Figure 1. Multilateral relationship
Feature Selection (FS) is an essential part of knowledge discovery. It is a process which attempts to select features which are more informative (Velayutham, 2011). FS is separated into the supervised and unsupervised categories. When class labels of the data are existing we use supervised feature selection, otherwise the unsupervised feature selection is applicable (Jothi, 2012). In this paper, the feature selection technique is applied for Bookmark Selection (BMS). The goal of Bookmark selection is to find out a marginal bookmarked URL subset from a Web 2.0 data while retaining a suitably high accuracy in representing the original bookmarks (Kumar SS, 2013 ; Inbarani et.al 2014b). The BMS is a must due to the profusion of noisy, irrelevant or misleading bookmarks added to web 2.0 sites. BMS is also used to increase the clustering accuracy and reduce the computational time of clustering algorithms. Web 2.0 user-generated tagged bookmark data usually contains some irrelevant bookmarks which should be removed before knowledge extraction. In this paper, Unsupervised Quick Reduct (USQR) method is used for selection of tagged bookmarks since there are no class labels for web 2.0 tagged bookmark data.
Clustering is one of the important tasks in data mining. Clustering is considered as an interesting approach for finding similarities in data and putting similar data into groups (Selvakumar, 2013). Clustering partitions a dataset into several groups such that the similarity within a group is larger than that among groups (Hammouda, 2000). Tag clustering is the process of grouping similar tags into the same cluster and is important for the success of Social Systems. The goal of clustering tags is to find frequently used tags from the tagged bookmarks. On the tag clustering, similar tags are clustered based on tag weights associated with bookmarks (Kumar SS, 2013).
In this paper, we proposed a TRS-PSO clustering algorithm for social systems and the techniques are implemented and tested against a various social tagging dataset.
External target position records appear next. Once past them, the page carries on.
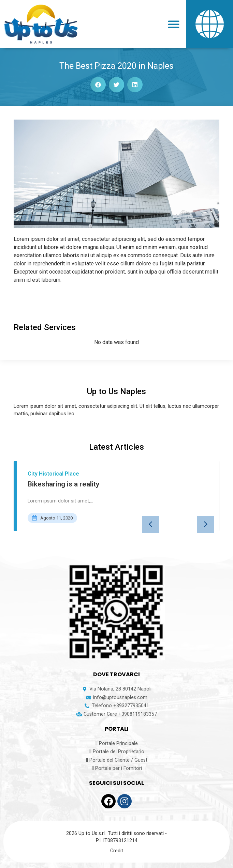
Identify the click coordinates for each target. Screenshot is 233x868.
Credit (117, 851)
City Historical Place (53, 474)
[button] (174, 24)
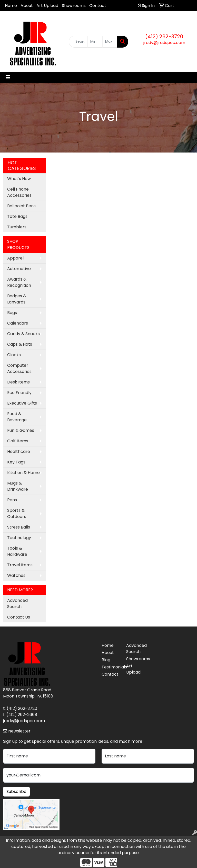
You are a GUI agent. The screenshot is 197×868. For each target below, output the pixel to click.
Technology (19, 537)
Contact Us (18, 617)
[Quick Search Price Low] (95, 41)
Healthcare (18, 452)
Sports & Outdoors (16, 514)
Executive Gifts (22, 403)
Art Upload (47, 5)
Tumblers (17, 227)
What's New (19, 179)
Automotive (19, 269)
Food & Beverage (17, 417)
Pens (12, 500)
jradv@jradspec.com (164, 42)
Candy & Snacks (23, 334)
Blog (106, 660)
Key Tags (16, 462)
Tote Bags (17, 216)
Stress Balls (18, 527)
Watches (16, 576)
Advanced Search (17, 603)
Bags (12, 313)
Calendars (17, 323)
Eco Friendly (19, 393)
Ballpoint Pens (21, 206)
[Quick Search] (78, 41)
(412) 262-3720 (164, 36)
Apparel (15, 258)
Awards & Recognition (19, 282)
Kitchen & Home (23, 472)
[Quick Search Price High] (110, 41)
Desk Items (18, 382)
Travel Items (20, 565)
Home (11, 5)
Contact (98, 5)
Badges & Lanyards (16, 299)
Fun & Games (21, 430)
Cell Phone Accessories (19, 192)
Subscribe (16, 792)
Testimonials (111, 667)
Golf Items (17, 441)
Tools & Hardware (17, 551)
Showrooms (74, 5)
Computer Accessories (19, 368)
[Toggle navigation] (8, 77)
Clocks (14, 355)
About (27, 5)
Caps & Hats (19, 344)
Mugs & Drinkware (17, 486)
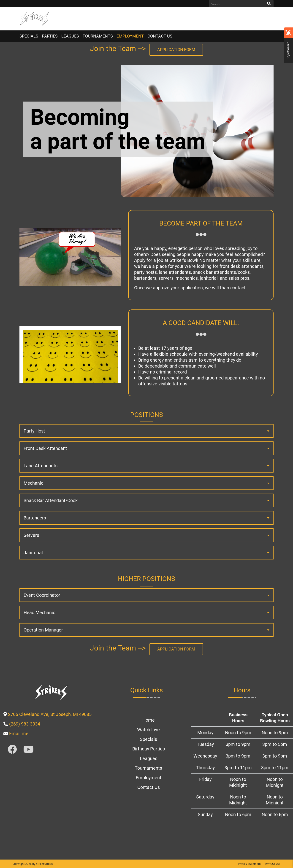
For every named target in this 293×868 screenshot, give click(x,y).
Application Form (176, 50)
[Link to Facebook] (12, 750)
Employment (130, 36)
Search (269, 3)
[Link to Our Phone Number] (25, 724)
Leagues (70, 36)
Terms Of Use (272, 864)
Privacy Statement (250, 864)
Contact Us (160, 36)
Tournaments (98, 36)
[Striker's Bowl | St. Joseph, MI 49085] (34, 19)
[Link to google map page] (50, 714)
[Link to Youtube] (28, 750)
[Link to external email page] (19, 734)
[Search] (236, 4)
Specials (29, 36)
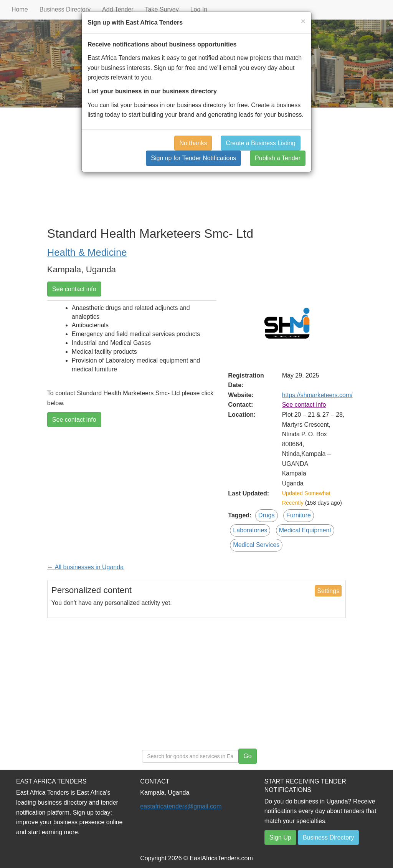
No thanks (193, 143)
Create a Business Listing (260, 143)
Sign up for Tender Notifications (193, 158)
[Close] (303, 21)
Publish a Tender (277, 158)
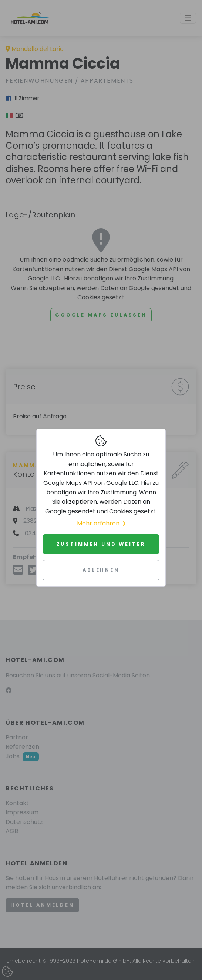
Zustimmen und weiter (101, 544)
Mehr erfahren (101, 523)
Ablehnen (101, 570)
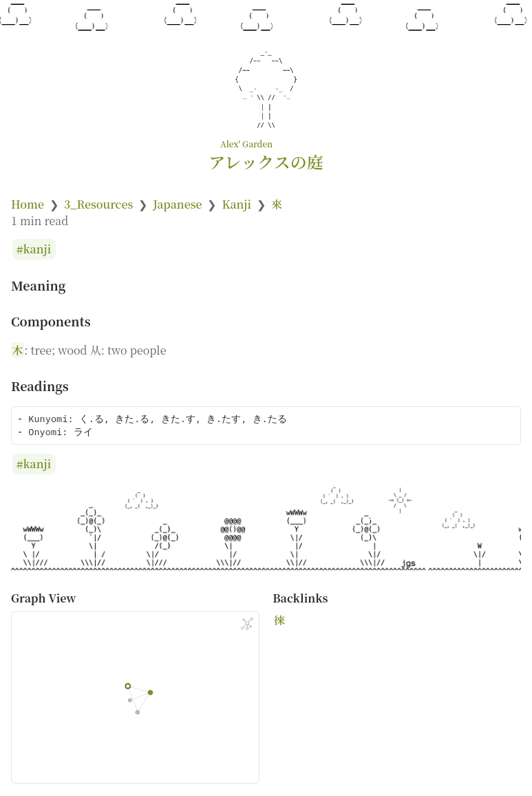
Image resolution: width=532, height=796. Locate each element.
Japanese (177, 204)
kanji (37, 249)
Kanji (236, 204)
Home (28, 204)
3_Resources (98, 204)
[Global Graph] (247, 624)
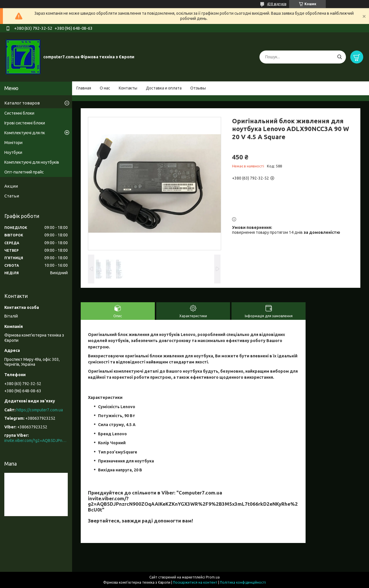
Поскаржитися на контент (195, 582)
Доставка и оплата (164, 88)
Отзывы (198, 88)
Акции (11, 186)
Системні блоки (19, 113)
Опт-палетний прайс (24, 172)
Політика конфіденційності (243, 582)
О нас (105, 88)
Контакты (128, 88)
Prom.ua (213, 577)
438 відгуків (276, 4)
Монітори (13, 143)
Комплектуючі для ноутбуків (32, 162)
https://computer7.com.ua (39, 410)
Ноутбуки (13, 152)
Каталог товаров (22, 103)
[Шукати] (339, 57)
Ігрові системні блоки (25, 123)
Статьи (12, 196)
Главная (84, 88)
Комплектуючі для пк (25, 133)
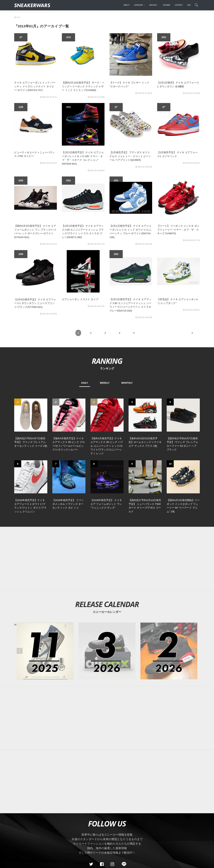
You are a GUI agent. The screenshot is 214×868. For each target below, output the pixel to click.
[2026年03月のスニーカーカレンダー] (107, 651)
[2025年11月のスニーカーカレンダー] (45, 651)
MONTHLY (127, 383)
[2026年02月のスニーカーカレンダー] (169, 651)
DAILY (85, 383)
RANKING (107, 361)
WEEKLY (105, 383)
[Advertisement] (107, 559)
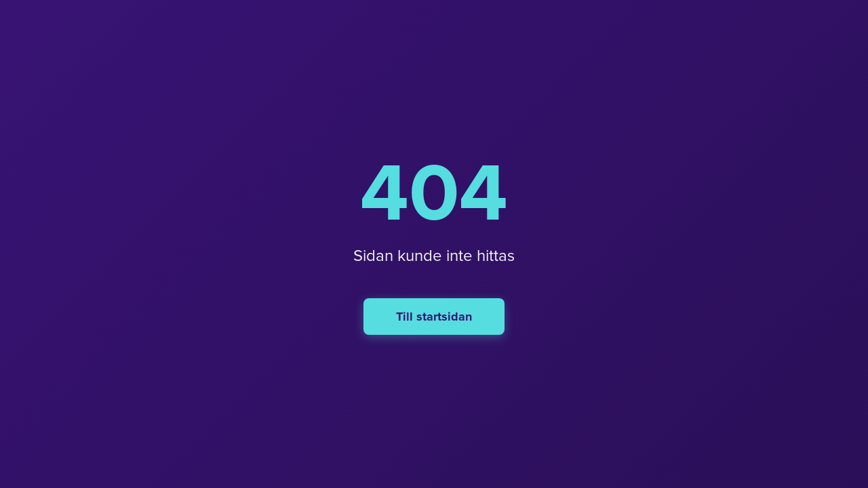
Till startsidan (434, 317)
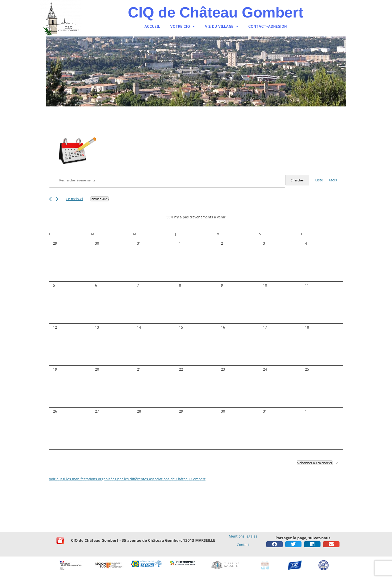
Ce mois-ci (74, 199)
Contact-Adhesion (268, 26)
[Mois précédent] (50, 199)
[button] (274, 544)
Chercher (297, 180)
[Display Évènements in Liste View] (319, 180)
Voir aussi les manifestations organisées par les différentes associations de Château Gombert (127, 479)
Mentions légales (243, 536)
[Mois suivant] (57, 199)
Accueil (152, 26)
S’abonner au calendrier (315, 463)
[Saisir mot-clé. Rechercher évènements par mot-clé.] (167, 180)
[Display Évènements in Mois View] (333, 180)
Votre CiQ (182, 26)
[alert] (196, 217)
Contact (243, 545)
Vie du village (222, 26)
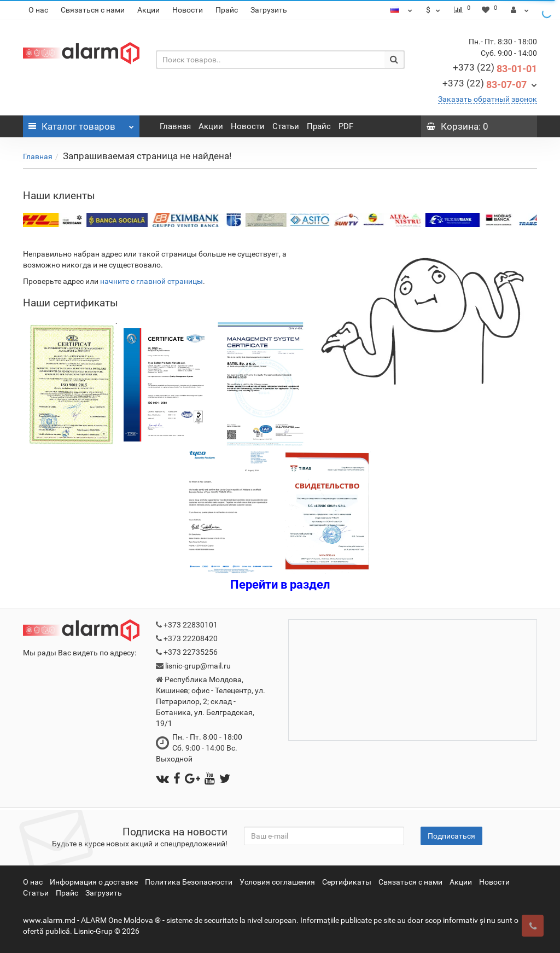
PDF (346, 126)
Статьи (285, 126)
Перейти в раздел (280, 584)
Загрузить (269, 10)
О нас (38, 10)
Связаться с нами (92, 10)
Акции (148, 10)
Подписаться (451, 836)
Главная (175, 126)
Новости (188, 10)
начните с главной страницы (151, 281)
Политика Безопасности (189, 882)
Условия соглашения (277, 882)
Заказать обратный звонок (487, 99)
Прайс (226, 10)
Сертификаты (347, 882)
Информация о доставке (94, 882)
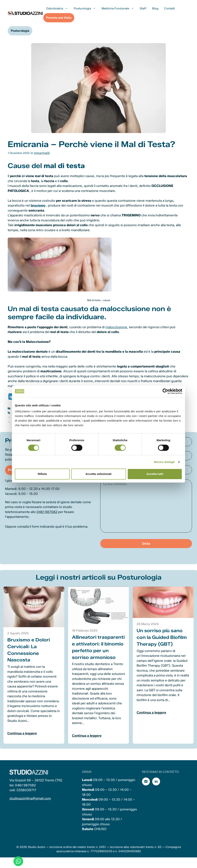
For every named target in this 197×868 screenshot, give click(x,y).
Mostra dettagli (164, 462)
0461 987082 (49, 518)
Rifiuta (42, 474)
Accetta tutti (155, 474)
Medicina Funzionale (119, 8)
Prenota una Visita (59, 18)
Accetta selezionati (98, 474)
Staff (143, 8)
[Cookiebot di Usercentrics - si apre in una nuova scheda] (165, 391)
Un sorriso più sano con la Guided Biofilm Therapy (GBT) (161, 642)
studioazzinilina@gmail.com (31, 810)
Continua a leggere (23, 738)
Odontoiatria (58, 8)
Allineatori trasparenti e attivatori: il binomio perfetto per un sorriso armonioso (96, 656)
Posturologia (86, 8)
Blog (155, 8)
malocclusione (116, 327)
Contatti (169, 8)
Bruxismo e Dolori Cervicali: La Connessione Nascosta (30, 655)
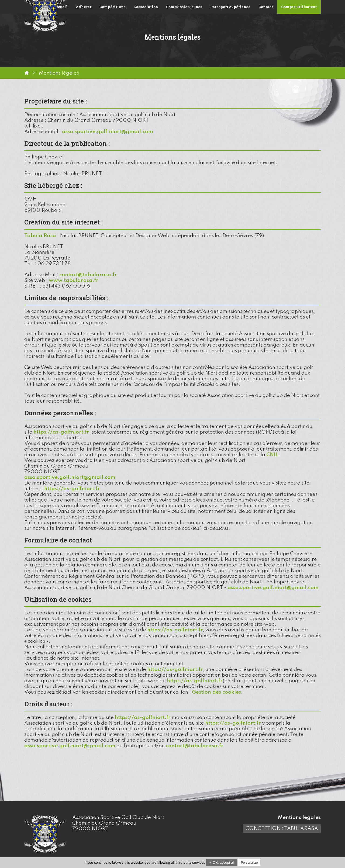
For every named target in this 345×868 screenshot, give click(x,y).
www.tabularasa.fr (73, 280)
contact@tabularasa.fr (88, 275)
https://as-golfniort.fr (61, 432)
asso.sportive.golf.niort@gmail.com (107, 131)
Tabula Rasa (40, 236)
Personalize (249, 863)
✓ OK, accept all (222, 863)
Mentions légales (299, 817)
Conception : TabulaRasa (282, 828)
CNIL (272, 455)
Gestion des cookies (216, 692)
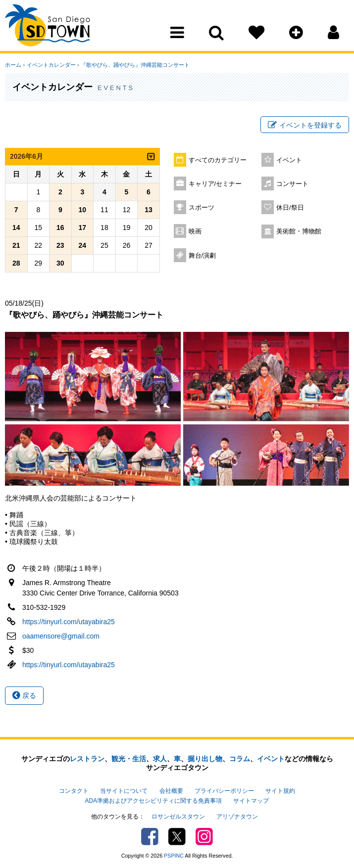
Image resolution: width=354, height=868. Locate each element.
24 (83, 246)
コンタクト (74, 791)
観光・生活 (129, 759)
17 (83, 228)
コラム (240, 759)
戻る (24, 695)
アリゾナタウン (237, 817)
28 (16, 264)
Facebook (150, 836)
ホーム (13, 65)
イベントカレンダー (51, 65)
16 (60, 228)
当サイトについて (124, 791)
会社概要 (171, 791)
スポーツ (202, 208)
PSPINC (174, 855)
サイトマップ (251, 801)
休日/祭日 (290, 208)
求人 (160, 759)
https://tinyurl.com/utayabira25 (68, 622)
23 (60, 246)
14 (16, 228)
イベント (289, 160)
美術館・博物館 (299, 231)
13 (149, 210)
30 (60, 264)
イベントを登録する (304, 125)
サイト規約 (280, 791)
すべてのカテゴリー (217, 160)
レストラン (87, 759)
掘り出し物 (205, 759)
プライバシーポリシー (224, 791)
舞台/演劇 (202, 256)
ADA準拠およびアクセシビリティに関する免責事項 (153, 801)
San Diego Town (48, 27)
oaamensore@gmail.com (61, 636)
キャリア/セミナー (215, 184)
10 (83, 210)
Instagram (204, 836)
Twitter (177, 836)
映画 (195, 231)
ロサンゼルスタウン (178, 817)
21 (16, 246)
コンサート (292, 184)
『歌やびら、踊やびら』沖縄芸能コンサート (135, 65)
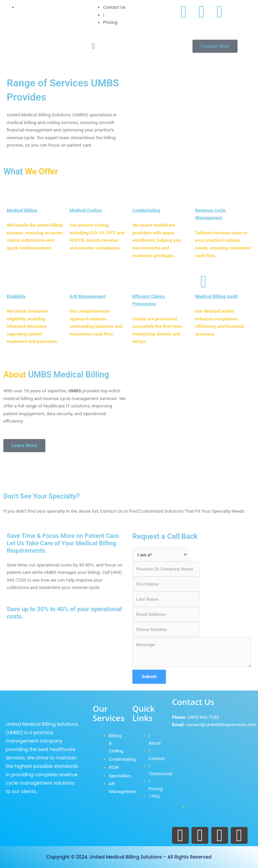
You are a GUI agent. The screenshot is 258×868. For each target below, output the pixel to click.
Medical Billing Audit (216, 296)
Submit (149, 676)
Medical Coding (86, 210)
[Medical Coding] (78, 196)
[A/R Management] (78, 282)
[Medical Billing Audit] (203, 282)
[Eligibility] (15, 282)
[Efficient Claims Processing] (141, 282)
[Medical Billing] (15, 196)
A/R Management (87, 296)
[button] (129, 46)
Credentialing (146, 210)
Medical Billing (22, 210)
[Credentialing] (141, 196)
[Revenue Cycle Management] (203, 196)
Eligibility (16, 296)
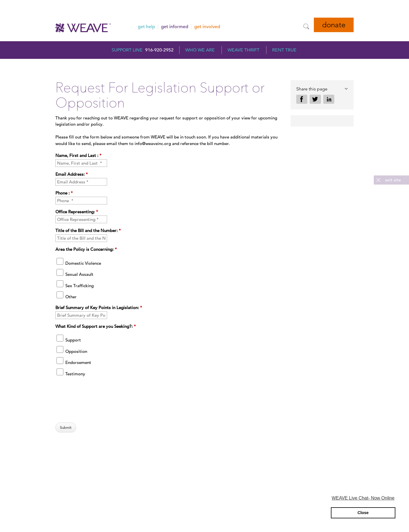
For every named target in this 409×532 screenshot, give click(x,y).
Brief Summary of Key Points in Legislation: (99, 307)
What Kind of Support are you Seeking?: (95, 326)
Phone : (64, 193)
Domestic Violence (79, 263)
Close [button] (363, 513)
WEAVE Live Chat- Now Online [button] (363, 498)
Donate (334, 25)
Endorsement (74, 362)
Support (69, 340)
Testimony (71, 374)
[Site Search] (306, 26)
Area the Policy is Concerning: (86, 249)
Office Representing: (77, 212)
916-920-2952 (159, 50)
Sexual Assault (75, 274)
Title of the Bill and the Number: (88, 230)
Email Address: (72, 174)
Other (66, 297)
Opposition (72, 351)
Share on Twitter (315, 99)
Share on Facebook (302, 99)
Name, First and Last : (78, 155)
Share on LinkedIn (329, 99)
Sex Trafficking (75, 285)
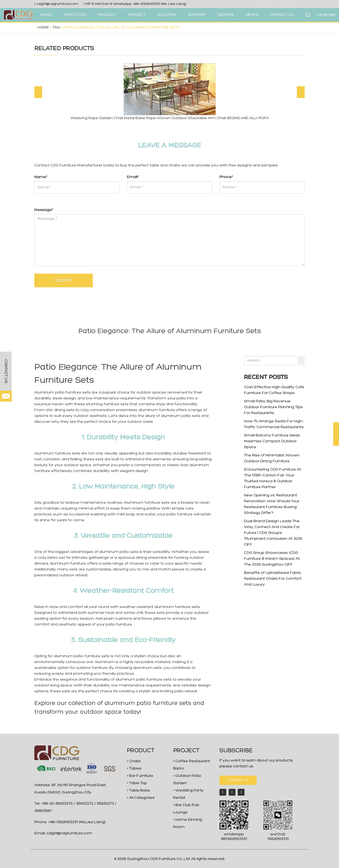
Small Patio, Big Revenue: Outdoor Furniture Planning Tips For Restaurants (273, 407)
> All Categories (141, 798)
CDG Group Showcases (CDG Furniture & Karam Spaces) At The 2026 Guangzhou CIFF (272, 559)
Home (43, 28)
The performance of these techniques is compared based on ‘goodness of clustering’ evaluation measures.
The proposed work consists of
- •
Data Extraction: Fetching data from social systems and the Data set are converted into matrix representation. “Delicious” (del.icio.us) is a famous social bookmarking web service for storing, sharing, and determining web bookmarks.
- •
Data Formatting: Data formatting consists of mapping the tags and bookmarks based on tag weights represented in matrix format.
- •
Bookmark selection: BMS is the progression of selecting more useful tagged bookmarks from a set of bookmarks associated with tags.
- •
Tag Clustering: To cluster relevant tags based on tag weights associated with selected bookmarks
The rest of this paper is organized as follows: Section 2 presents some of the related work in web 2.0 tag clustering and feature selection. Section 3 Present Methodology of this research work. In Section 4, the experimental results have been reported. And the conclusion has been addressed in Section 5.